This blog will touch on the experiences I have as a writer (not to be mistaken for my experience as a writer, i.e. how many books I've written, etc); the pleasure and the pain, the joy and the grief, the satisfaction and the frustration, the magic and the reality - have I left anything out, oh yeah, the rejection, rejection and more rejection, the humiliation and the embarrassment, the jealousy and the resentment - that pretty much covers it, except for why I do it which perhaps I'll realize along the way. Are you totally confused? Good, let's begin.
The first third of Keeper ‘n Me details the life of Garnet Raven who was taken from his Objibway parents when he was three years old and raised in non-native foster homes.
He grows up never knowing who or where his real family is and his search for identity and belonging are authentic and poignant.

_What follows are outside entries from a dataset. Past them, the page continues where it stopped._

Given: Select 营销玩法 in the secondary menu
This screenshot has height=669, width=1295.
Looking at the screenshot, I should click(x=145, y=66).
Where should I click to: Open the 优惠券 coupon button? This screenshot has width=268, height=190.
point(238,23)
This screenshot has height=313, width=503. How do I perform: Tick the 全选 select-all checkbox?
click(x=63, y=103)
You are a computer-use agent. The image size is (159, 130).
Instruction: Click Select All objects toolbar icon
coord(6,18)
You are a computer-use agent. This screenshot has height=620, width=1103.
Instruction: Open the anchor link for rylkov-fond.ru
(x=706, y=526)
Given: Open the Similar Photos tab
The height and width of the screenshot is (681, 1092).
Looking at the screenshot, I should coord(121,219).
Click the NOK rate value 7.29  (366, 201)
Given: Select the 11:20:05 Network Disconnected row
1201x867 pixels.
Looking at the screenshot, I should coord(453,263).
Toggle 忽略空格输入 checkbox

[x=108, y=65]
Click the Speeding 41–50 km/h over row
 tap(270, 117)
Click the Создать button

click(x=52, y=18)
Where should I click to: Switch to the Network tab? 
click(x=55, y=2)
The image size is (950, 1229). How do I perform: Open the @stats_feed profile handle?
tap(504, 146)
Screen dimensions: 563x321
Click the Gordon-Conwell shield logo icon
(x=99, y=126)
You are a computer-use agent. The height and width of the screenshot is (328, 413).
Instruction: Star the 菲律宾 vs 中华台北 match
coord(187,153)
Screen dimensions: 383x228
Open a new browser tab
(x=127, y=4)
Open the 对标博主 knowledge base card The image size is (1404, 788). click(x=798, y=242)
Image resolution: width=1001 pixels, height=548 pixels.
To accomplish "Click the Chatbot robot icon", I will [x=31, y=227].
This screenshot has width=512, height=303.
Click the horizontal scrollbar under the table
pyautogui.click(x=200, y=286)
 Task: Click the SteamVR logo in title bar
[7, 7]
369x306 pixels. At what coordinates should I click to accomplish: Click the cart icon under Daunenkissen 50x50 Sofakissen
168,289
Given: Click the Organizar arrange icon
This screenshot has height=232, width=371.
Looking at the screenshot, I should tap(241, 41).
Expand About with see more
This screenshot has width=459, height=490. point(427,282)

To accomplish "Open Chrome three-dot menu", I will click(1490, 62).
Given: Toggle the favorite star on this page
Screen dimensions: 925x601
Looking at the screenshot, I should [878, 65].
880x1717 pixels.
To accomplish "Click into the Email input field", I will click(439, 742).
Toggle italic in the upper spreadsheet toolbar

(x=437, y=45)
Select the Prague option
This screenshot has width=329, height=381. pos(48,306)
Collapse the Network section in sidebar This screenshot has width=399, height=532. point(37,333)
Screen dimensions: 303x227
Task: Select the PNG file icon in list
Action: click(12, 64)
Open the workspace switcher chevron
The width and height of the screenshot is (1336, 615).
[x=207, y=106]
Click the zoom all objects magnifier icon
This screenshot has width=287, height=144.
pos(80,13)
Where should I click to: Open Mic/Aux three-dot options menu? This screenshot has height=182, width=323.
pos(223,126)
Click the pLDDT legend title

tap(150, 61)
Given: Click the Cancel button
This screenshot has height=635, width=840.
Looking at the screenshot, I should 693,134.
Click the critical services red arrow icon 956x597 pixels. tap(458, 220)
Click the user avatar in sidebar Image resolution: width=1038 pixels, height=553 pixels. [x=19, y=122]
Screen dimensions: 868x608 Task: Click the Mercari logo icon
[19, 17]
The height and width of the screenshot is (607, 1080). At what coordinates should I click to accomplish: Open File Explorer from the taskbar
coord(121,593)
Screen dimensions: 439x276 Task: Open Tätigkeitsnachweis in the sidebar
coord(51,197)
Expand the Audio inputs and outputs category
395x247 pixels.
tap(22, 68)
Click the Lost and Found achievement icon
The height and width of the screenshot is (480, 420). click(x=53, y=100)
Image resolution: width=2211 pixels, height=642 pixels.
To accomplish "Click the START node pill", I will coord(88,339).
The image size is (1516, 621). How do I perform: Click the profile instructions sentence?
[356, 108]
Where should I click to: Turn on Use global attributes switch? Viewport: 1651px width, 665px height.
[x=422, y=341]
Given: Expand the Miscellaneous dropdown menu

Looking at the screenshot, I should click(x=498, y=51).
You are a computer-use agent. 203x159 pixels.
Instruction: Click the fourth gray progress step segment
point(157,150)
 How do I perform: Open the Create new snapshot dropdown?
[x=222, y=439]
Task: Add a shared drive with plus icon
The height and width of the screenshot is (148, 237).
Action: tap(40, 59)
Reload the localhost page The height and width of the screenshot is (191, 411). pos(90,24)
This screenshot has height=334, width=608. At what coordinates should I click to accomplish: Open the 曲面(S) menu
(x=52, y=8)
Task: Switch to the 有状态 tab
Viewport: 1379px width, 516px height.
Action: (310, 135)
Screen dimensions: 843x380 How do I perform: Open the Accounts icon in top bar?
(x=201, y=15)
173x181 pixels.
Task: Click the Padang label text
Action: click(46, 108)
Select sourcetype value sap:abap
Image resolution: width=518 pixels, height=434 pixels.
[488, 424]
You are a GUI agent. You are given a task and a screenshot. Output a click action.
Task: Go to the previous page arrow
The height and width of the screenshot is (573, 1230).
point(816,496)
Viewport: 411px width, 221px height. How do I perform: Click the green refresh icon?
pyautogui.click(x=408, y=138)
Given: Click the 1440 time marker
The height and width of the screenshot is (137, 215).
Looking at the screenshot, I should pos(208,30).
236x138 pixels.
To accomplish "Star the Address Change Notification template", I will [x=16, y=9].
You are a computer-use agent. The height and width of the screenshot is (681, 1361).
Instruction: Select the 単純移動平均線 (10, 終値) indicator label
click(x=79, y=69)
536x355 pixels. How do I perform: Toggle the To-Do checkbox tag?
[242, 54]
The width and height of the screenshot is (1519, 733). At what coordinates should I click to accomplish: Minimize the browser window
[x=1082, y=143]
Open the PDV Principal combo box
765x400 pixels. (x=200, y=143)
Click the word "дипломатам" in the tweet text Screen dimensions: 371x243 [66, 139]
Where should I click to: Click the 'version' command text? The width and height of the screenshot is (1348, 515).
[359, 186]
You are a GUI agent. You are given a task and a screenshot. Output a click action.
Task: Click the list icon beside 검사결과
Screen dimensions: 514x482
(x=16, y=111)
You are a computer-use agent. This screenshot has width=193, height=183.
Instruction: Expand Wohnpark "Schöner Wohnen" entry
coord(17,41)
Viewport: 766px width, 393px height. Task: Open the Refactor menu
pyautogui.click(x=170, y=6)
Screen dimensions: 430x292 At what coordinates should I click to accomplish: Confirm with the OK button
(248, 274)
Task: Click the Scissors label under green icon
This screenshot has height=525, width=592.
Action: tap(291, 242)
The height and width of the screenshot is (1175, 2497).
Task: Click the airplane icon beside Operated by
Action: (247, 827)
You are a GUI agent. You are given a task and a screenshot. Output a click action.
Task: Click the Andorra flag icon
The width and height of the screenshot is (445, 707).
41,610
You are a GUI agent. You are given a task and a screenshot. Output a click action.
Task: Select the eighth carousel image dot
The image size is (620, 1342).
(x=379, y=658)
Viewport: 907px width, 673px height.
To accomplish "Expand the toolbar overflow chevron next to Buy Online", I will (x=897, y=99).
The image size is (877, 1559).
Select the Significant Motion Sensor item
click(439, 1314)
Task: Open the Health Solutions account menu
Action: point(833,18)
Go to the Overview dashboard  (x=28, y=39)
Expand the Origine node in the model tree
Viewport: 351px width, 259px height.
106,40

Like so many First Nations people from similar backgrounds, his dysfunctional life inevitably finds him in prison where he is contacted by someone who says he’s his brother. Indeed, he has an entire family living on a reserve in northern Ontario.
Upon his release and with nowhere else to go he decides to check it out.
The balance of Keeper ‘n Me is the story of his reunion with his family on the remote White Dog reserve and his introduction to the culture and spirituality of his ancestors by an old man referred to as Keeper.
Life on the White Dog reserve is mostly boring and so is reading about it. The anecdotes about events are quaint but mostly uninspiring. The importance of the connection Indigenous people have with nature is reinforced again and again and ...
The climax of the story comes when Garnet spends four days in the wilderness by himself – a vision quest of sorts, which, of course manifests in meaningful dreams about his ancestors.